Dimanche matin, les séparatistes ont abondé. Le Conseil de transition du sud (STC), qui inclut les forces du "Cordon de sécurité", "approuve le communiqué de la coalition et assure s'engager pleinement dans le cessez-le-feu", a-t-il écrit sur son site internet. "Le STC se félicite de l'invitation des frères d'Arabie saoudite à dialoguer et assure y être disposé", ajoute-t-il dans son bref communiqué.

Le gouvernement yéménite a publié un communiqué quasiment dans les mêmes termes: il salue le cessez-le-feu immédiat dans la capitale temporaire Aden à partir de 01h00" dimanche, s'engage à le respecter et soutient la perspective d'une réunion dans le royaume saoudien.

Selon des sources militaire et sécuritaire, des combattants séparatistes s'étaient déjà emparés plus tôt dans la journée de trois casernes des forces gouvernementales à Aden, où le pouvoir loyaliste a établi son siège, depuis que la capitale historique du pays, Sanaa, dans le nord, est aux mains des rebelles Houthis.

"Aujourd'hui, nous avons remporté une grande victoire dans la capitale Aden et 10 bataillons (de l'armée loyaliste) ont été battus", a déclaré Mokhtar al-Noubi, le chef du 5e bataillon des séparatistes, entouré de membres de forces armées célébrant la prise du palais.

Les forces loyalistes n'ont pas donné pour le moment d'informations sur d'éventuelles pertes.

"Empêcher l'escalade"

Les combats à Aden entre éléments séparatistes du "Cordon de sécurité" et troupes du gouvernement, ont fait au moins 18 morts -combattants et civils-, selon des médecins et des sources de sécurité.

Le chef du Comité international de la Croix-Rouge au Yémen, Franz Rauchenstein, a écrit sur Twitter que toutes les parties devraient tenir "les civils et les zones d'habitation" à l'écart des confrontations.

Selon Médecins sans frontières (MSF), plus de 75 personnes blessées ont été soignées dans un hôpital relevant de cette ONG depuis vendredi.

Avant même que le palais présidentiel ne tombe, le ministre émirati des Affaires étrangères Abdallah ben Zayed s'était pour sa part déclaré "très inquiet" et avait affirmé "mettre en oeuvre tous les efforts possibles pour calmer la situation et aboutir à une désescalade".

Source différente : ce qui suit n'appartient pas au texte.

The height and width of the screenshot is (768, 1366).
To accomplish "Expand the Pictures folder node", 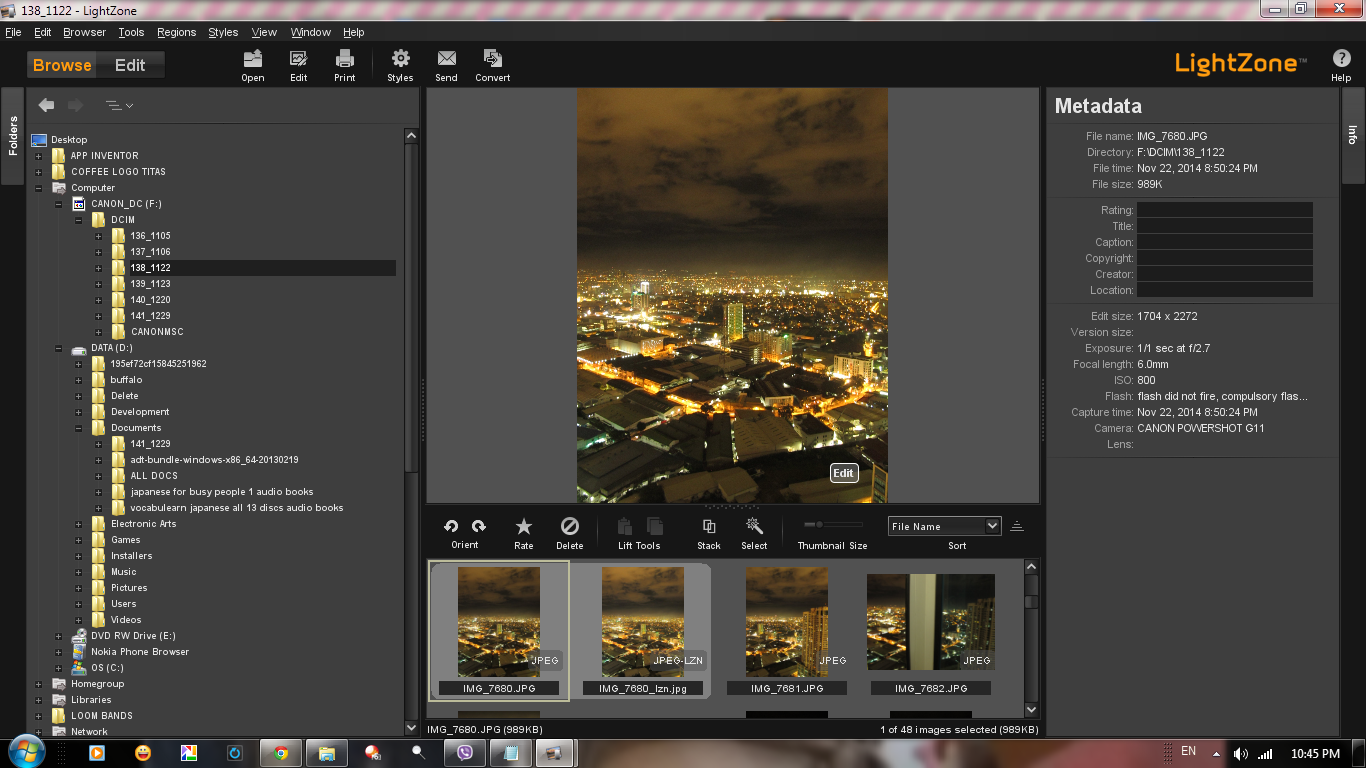I will pos(79,588).

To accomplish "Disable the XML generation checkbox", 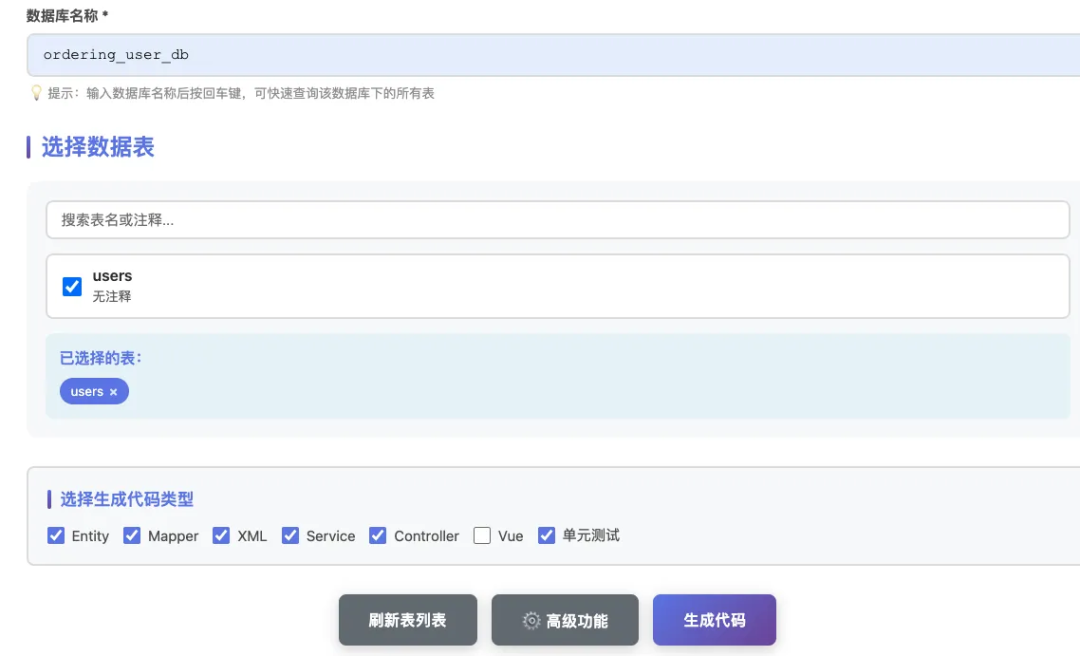I will (221, 536).
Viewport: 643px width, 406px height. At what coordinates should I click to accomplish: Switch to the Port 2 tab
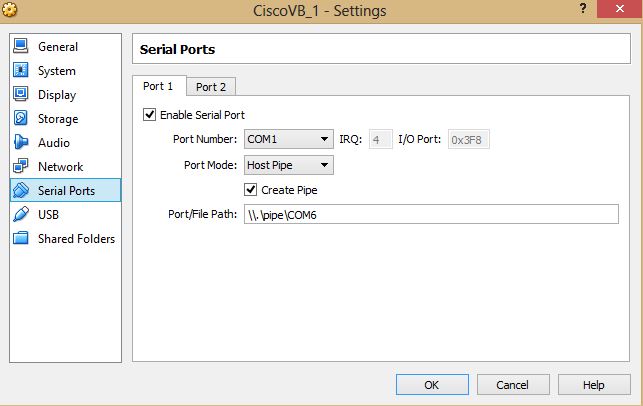tap(210, 87)
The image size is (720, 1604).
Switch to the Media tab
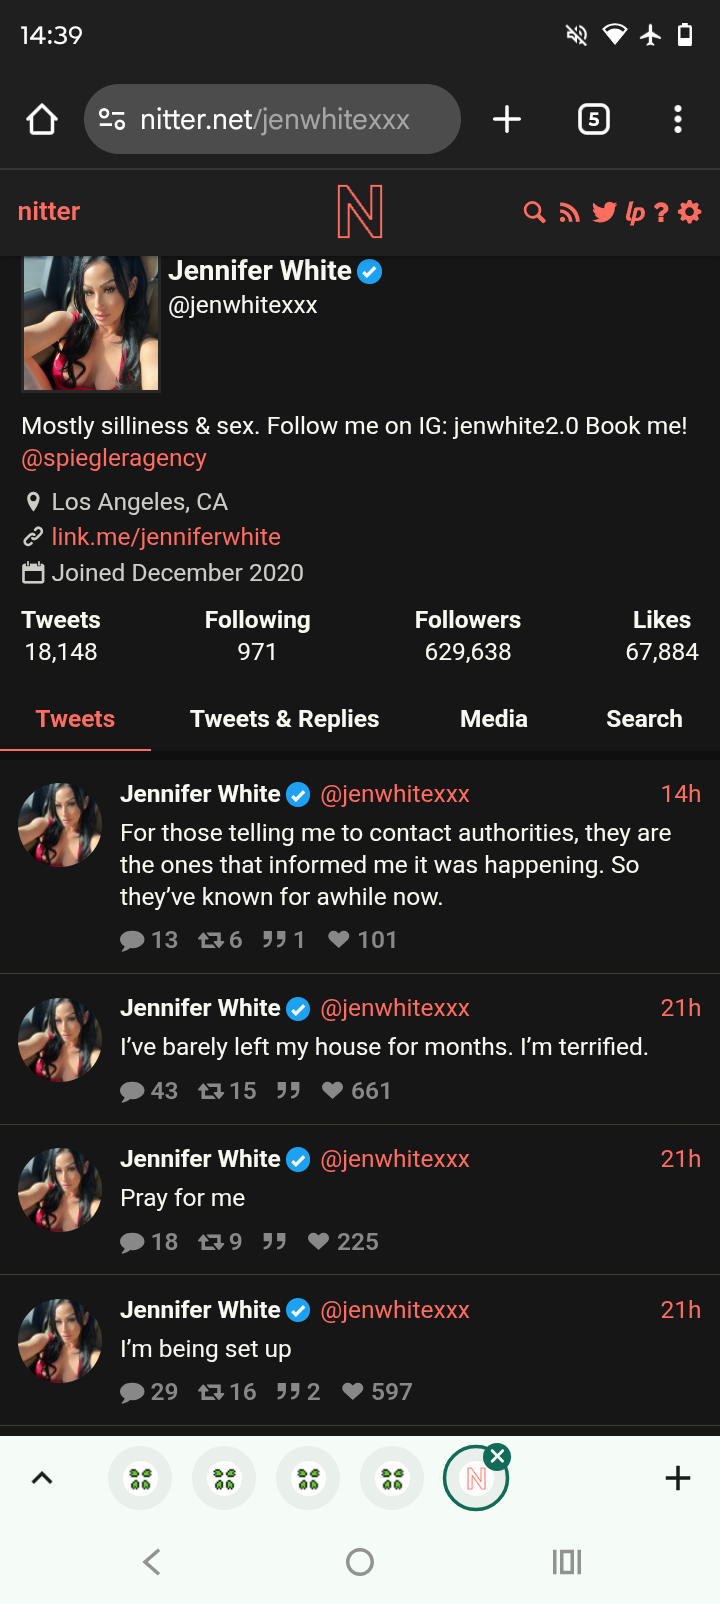(x=494, y=719)
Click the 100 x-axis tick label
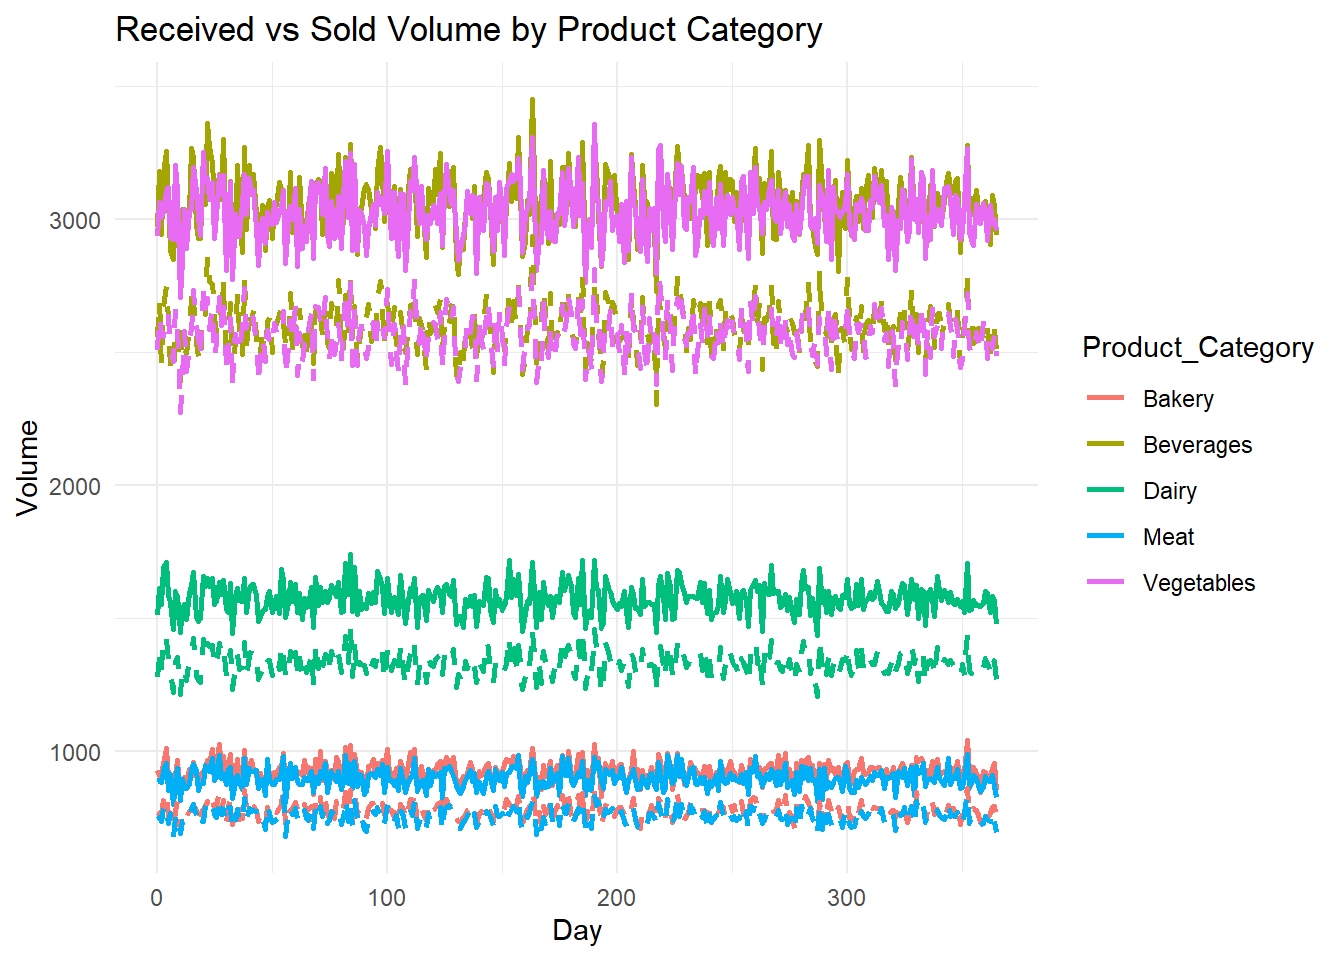This screenshot has height=960, width=1344. tap(387, 898)
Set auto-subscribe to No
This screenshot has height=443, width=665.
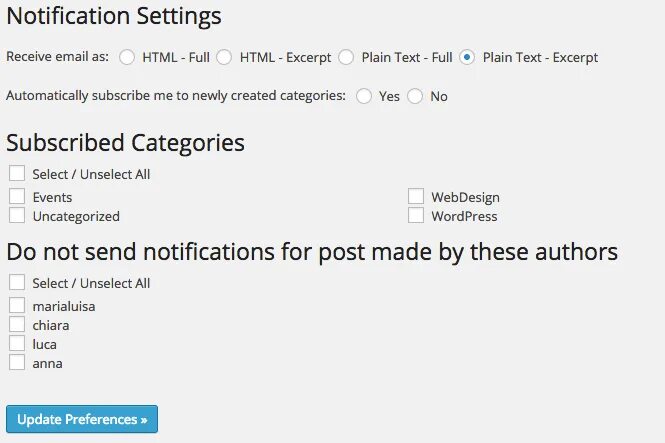point(415,96)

"L'important, c'est d'intensifier les efforts de toutes les parties sur le front principal", celui contre les Houthis, avait-il ajouté.

Le gouvernement yéménite avait appelé jeudi l'Arabie saoudite et les Emirats à "faire pression de manière urgente" sur ces partisans d'un Yémen du Sud indépendant "pour empêcher" toute escalade militaire.

Hostilité Nord-Sud

Les affrontements à Aden rendent un peu plus inextricable encore la situation d'un pays où des dizaines de milliers de personnes, dont de nombreux civils, ont déjà trouvé la mort à la suite de la guerre civile, selon diverses organisations humanitaires.

Environ 3,3 millions de personnes sont toujours déplacées et 24,1 millions, soit plus des deux tiers de la population, ont besoin d'assistance, selon l'ONU.

Le Yémen du sud était un Etat indépendant jusqu'en 1990. Dans le sud, le ressentiment est fort contre les Yéménites originaires du Nord accusés d'avoir imposé par la force l'unification du pays.

A cette hostilité Nord-Sud s'ajoute désormais le conflit au sein de la coalition hétéroclite formée au départ pour défendre le gouvernement.

Ce n'est pas la première fois que les séparatistes du Conseil de transition du sud (STC) s'opposent aux unités loyales au président Hadi.

En janvier 2018, des combats entre séparatistes et forces loyales au président avaient fait au moins 38 morts et la situation ne s'était apaisée qu'après une intervention concertée saoudo-émiratie.

Le Yémen est à présent confronté au risque d'une "guerre civile dans la guerre civile", a estimé dans un rapport le centre de réflexion sur les conflits International Crisis Group (ICG).